--- Activity ---
The answer must be an exact copy of the listing below.

--- Input for this task ---

++++++++++++++++++++

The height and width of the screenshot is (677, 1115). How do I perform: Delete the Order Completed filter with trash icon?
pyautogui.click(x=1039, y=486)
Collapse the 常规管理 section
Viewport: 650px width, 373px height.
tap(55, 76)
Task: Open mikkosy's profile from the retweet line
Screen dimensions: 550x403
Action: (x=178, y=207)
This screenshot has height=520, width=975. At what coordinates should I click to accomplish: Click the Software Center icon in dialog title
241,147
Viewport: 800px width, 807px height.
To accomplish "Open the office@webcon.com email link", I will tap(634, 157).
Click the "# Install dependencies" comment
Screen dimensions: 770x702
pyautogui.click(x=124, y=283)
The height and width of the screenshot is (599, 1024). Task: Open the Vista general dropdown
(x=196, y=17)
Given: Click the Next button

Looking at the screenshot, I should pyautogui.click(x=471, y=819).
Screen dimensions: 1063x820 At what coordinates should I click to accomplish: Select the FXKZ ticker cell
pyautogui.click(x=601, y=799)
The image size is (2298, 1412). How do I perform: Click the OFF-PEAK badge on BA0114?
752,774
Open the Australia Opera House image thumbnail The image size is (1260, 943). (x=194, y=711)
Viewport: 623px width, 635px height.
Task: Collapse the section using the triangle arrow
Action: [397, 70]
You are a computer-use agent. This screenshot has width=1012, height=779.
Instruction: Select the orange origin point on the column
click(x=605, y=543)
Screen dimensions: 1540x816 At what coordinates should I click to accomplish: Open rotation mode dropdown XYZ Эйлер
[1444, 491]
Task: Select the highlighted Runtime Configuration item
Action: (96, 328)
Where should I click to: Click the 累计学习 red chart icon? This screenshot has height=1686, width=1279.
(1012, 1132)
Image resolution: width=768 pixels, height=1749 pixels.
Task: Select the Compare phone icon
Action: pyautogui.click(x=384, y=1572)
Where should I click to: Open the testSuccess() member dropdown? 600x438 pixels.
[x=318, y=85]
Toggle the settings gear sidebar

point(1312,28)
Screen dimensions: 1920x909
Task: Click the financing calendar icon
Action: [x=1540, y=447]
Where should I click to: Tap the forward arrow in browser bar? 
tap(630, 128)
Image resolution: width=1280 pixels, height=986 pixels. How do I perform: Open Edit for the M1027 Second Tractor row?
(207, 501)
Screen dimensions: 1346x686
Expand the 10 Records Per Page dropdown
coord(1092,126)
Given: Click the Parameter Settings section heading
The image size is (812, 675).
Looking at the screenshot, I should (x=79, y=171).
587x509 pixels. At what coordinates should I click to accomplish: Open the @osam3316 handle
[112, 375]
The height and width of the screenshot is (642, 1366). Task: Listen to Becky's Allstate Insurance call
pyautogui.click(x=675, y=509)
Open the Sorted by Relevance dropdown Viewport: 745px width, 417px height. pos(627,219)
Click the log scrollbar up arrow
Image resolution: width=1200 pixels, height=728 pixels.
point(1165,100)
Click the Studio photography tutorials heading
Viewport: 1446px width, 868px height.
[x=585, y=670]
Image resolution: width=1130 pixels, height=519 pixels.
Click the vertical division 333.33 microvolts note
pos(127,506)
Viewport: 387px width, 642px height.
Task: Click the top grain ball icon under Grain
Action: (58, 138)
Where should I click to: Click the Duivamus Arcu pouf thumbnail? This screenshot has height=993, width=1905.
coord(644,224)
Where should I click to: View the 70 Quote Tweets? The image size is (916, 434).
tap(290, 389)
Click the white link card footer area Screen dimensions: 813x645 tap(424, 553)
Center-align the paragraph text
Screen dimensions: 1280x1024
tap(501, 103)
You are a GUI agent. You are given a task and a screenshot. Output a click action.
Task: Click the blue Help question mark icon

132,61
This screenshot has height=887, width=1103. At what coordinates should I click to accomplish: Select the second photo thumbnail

++++++++++++++++++++

--- Answer ---
The height and width of the screenshot is (677, 1115). How do I perform: Delete the Order Completed filter with trash icon?
pyautogui.click(x=1039, y=486)
Collapse the 常规管理 section
Viewport: 650px width, 373px height.
tap(55, 76)
Task: Open mikkosy's profile from the retweet line
Screen dimensions: 550x403
Action: (x=178, y=207)
This screenshot has height=520, width=975. At what coordinates should I click to accomplish: Click the Software Center icon in dialog title
241,147
Viewport: 800px width, 807px height.
To accomplish "Open the office@webcon.com email link", I will tap(634, 157).
Click the "# Install dependencies" comment
Screen dimensions: 770x702
pyautogui.click(x=124, y=283)
The height and width of the screenshot is (599, 1024). Task: Open the Vista general dropdown
(x=196, y=17)
Given: Click the Next button

Looking at the screenshot, I should pyautogui.click(x=471, y=819).
Screen dimensions: 1063x820 At what coordinates should I click to accomplish: Select the FXKZ ticker cell
pyautogui.click(x=601, y=799)
The image size is (2298, 1412). How do I perform: Click the OFF-PEAK badge on BA0114?
752,774
Open the Australia Opera House image thumbnail The image size is (1260, 943). (x=194, y=711)
Viewport: 623px width, 635px height.
Task: Collapse the section using the triangle arrow
Action: [397, 70]
You are a computer-use agent. This screenshot has width=1012, height=779.
Instruction: Select the orange origin point on the column
click(x=605, y=543)
Screen dimensions: 1540x816 At what coordinates should I click to accomplish: Open rotation mode dropdown XYZ Эйлер
[1444, 491]
Task: Select the highlighted Runtime Configuration item
Action: (96, 328)
Where should I click to: Click the 累计学习 red chart icon? This screenshot has height=1686, width=1279.
(1012, 1132)
Image resolution: width=768 pixels, height=1749 pixels.
Task: Select the Compare phone icon
Action: pyautogui.click(x=384, y=1572)
Where should I click to: Open the testSuccess() member dropdown? 600x438 pixels.
[x=318, y=85]
Toggle the settings gear sidebar

point(1312,28)
Screen dimensions: 1920x909
Task: Click the financing calendar icon
Action: [x=1540, y=447]
Where should I click to: Tap the forward arrow in browser bar? 
tap(630, 128)
Image resolution: width=1280 pixels, height=986 pixels. How do I perform: Open Edit for the M1027 Second Tractor row?
(207, 501)
Screen dimensions: 1346x686
Expand the 10 Records Per Page dropdown
coord(1092,126)
Given: Click the Parameter Settings section heading
The image size is (812, 675).
Looking at the screenshot, I should (x=79, y=171).
587x509 pixels. At what coordinates should I click to accomplish: Open the @osam3316 handle
[112, 375]
The height and width of the screenshot is (642, 1366). Task: Listen to Becky's Allstate Insurance call
pyautogui.click(x=675, y=509)
Open the Sorted by Relevance dropdown Viewport: 745px width, 417px height. pos(627,219)
Click the log scrollbar up arrow
Image resolution: width=1200 pixels, height=728 pixels.
point(1165,100)
Click the Studio photography tutorials heading
Viewport: 1446px width, 868px height.
[x=585, y=670]
Image resolution: width=1130 pixels, height=519 pixels.
Click the vertical division 333.33 microvolts note
pos(127,506)
Viewport: 387px width, 642px height.
Task: Click the top grain ball icon under Grain
Action: (58, 138)
Where should I click to: Click the Duivamus Arcu pouf thumbnail? This screenshot has height=993, width=1905.
coord(644,224)
Where should I click to: View the 70 Quote Tweets? The image size is (916, 434).
tap(290, 389)
Click the white link card footer area Screen dimensions: 813x645 tap(424, 553)
Center-align the paragraph text
Screen dimensions: 1280x1024
tap(501, 103)
You are a GUI agent. You are given a task and a screenshot. Output a click action.
Task: Click the blue Help question mark icon

132,61
This screenshot has height=887, width=1103. At what coordinates should I click to accomplish: Select the second photo thumbnail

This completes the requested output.